Un zumbido lejano y constante le taladraba el oído. Elkin abrió los ojos con dificultad, la lengua pegada al paladar como cuero seco, y la piel quemándole bajo un sol salvaje. Estaba tendido en medio del desierto, con la camisa abierta y el cuerpo cubierto de polvo. La arena caliente se le metía por los poros, y su boca sabía a hierro.
—¿Dónde carajos estoy? —murmuró.
A lo lejos, como un espejismo burlón, un pequeño oasis palpitaba entre las ondas de calor. Palmera flaca, sombra mínima, y un grupo de elefantes dándose un baño lento, casi ritual. Parpadeó varias veces. Nada cambió. No era un sueño. O si lo era, era de los más reales que había tenido en su vida.
Se incorporó tambaleando, pero la cabeza le dio vueltas y volvió a caer de rodillas. Fue entonces cuando el más grande de los elefantes lo miró de frente. Sus ojos no eran bestiales, sino humanos. Viejos. Dolorosamente sabios.
—¿Vas a quedarte ahí, muriéndote? —dijo la bestia.
Elkin abrió los ojos como platos. Miró a su alrededor. Se tocó la cabeza. Rió con nerviosismo.
—Estoy jodido. Estoy loco. Eso es.
—No es locura. Es la vida hablándote con la forma que necesitas entender.
Elkin tragó saliva. El sol le quemaba el cuero cabelludo. Pensó en la posibilidad de estar muerto.
—¿Morí? —preguntó.
El elefante se acercó, su andar era tan pesado como solemne.
—No lo sé. Pero si sigues aquí, es porque aún tienes una decisión que tomar. Puedes dejarte morir… o vivir de verdad.
Elkin lo miró en silencio. El ego callado. El alma temblando.
—¿Y si no hay nada esperándome? —preguntó.
—Entonces morirás sabiendo que te rendiste sin buscar respuestas. Dime, humano, ¿cuántas cargas llevas sobre tu alma?
La pregunta lo atravesó como una lanza. Sus recuerdos comenzaron a agitarse: un padre ausente, una madre rota, silencios pesados en las noches de infancia, fiestas vacías, mujeres sin nombre, una cama fría rodeada de cuerpos tibios… y siempre ese vacío que no lograba llenar.
—Demasiadas —susurró Elkin—. Pero nunca pensé que eso importara.
—Importa —respondió el elefante—. Tus pasos están hechos del peso que llevas dentro.
El silencio se instaló entre los dos.
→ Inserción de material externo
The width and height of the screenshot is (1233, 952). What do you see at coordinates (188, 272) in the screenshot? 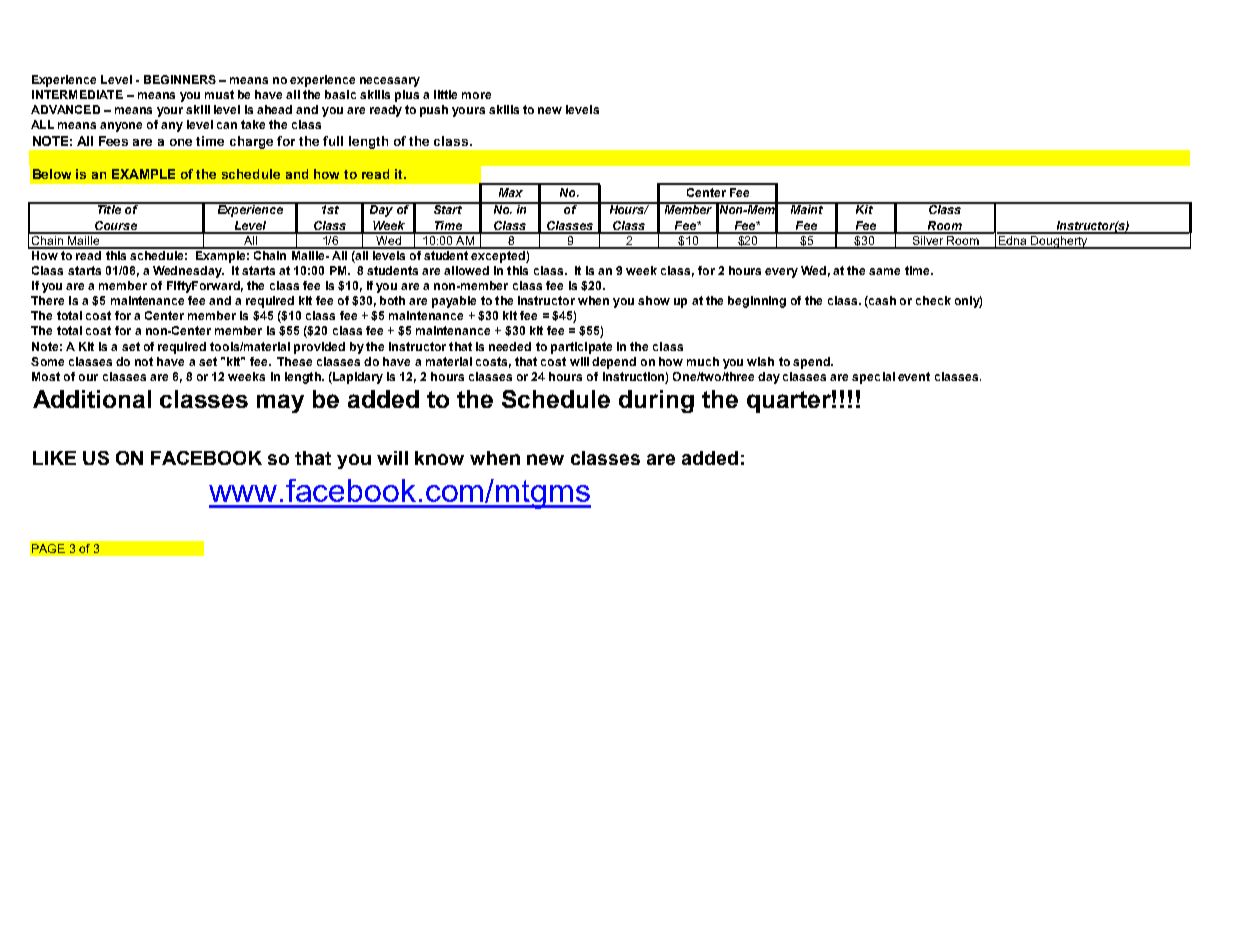
I see `Wednesday` at bounding box center [188, 272].
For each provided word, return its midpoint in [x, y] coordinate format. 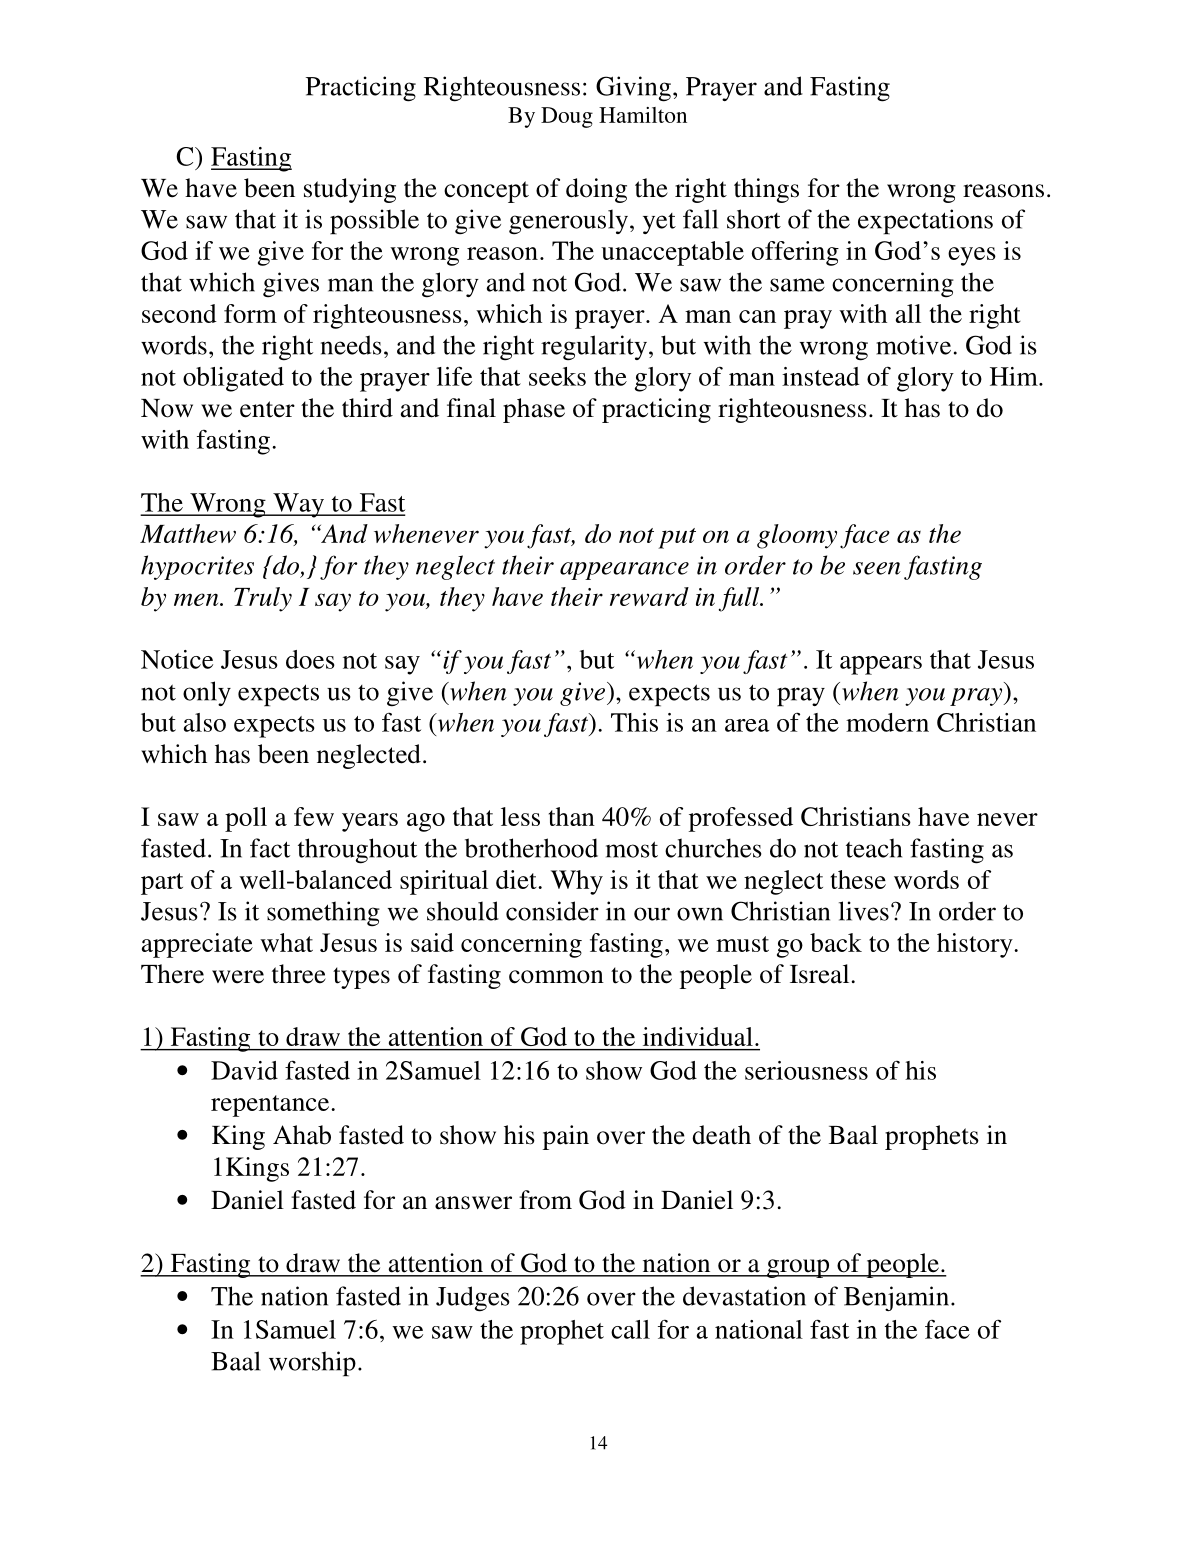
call [630, 1329]
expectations [925, 222]
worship [312, 1364]
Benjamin [896, 1298]
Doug [567, 117]
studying [350, 190]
El viento acariciaba la arena como si tejiera un secreto antiguo.
—¿Entonces qué hago? ¿Cómo salgo de aquí? —preguntó Elkin.
—A lo lejos —dijo el elefante, señalando con la trompa hacia el horizonte—, hay un templo. El templo de la Tierra. Allí habita un maestro. Quizás él tenga respuestas. Pero llegar hasta allá no será fácil. Tu espíritu será puesto a prueba.
—¿Y cómo se supone que llegue? ¿Me llevas tú?
—No —respondió el elefante, con una especie de sonrisa ancestral—. A dos días de camino hay un caserío. Desde allí podrás buscar el templo. Pero debes ir descalzo. No podrás pedir ni dinero ni comida a nadie. Si alguien te ofrece, puedes tomarlo. Pero no debes suplicar.
—Estás jodidamente loco. Eres una alucinación, eso es lo que eres.
Pero en ese momento, una ráfaga de viento le azotó la cara y sintió una piedra puntiaguda cortarle la planta del pie. Sangre caliente brotó de inmediato. El dolor fue agudo, brillante, vivo.
—¡Carajo! —gritó.
Y entonces lo supo. No estaba muerto.
—Estoy vivo…
—Entonces muévete —dijo el elefante, dándose media vuelta—. El camino no espera a quienes dudan eternamente.
Elkin lo miró alejarse. Se quitó los zapatos, y por un segundo dudó. Luego, con orgullo y furia, dio el primer paso. El sol no perdonaba. La arena quemaba. Las piedras desgarraban. Sus pies se llenaron de ampollas, y más de una vez pensó en devolverse, en rendirse. Pero algo —quizás su ego, quizás la sombra de una esperanza— lo empujaba.
Y al cabo de dos días, al borde del colapso, cubierto de polvo, sangre seca y sudor, Elkin llegó al caserío.
Pero algo dentro de él ya no era el mismo.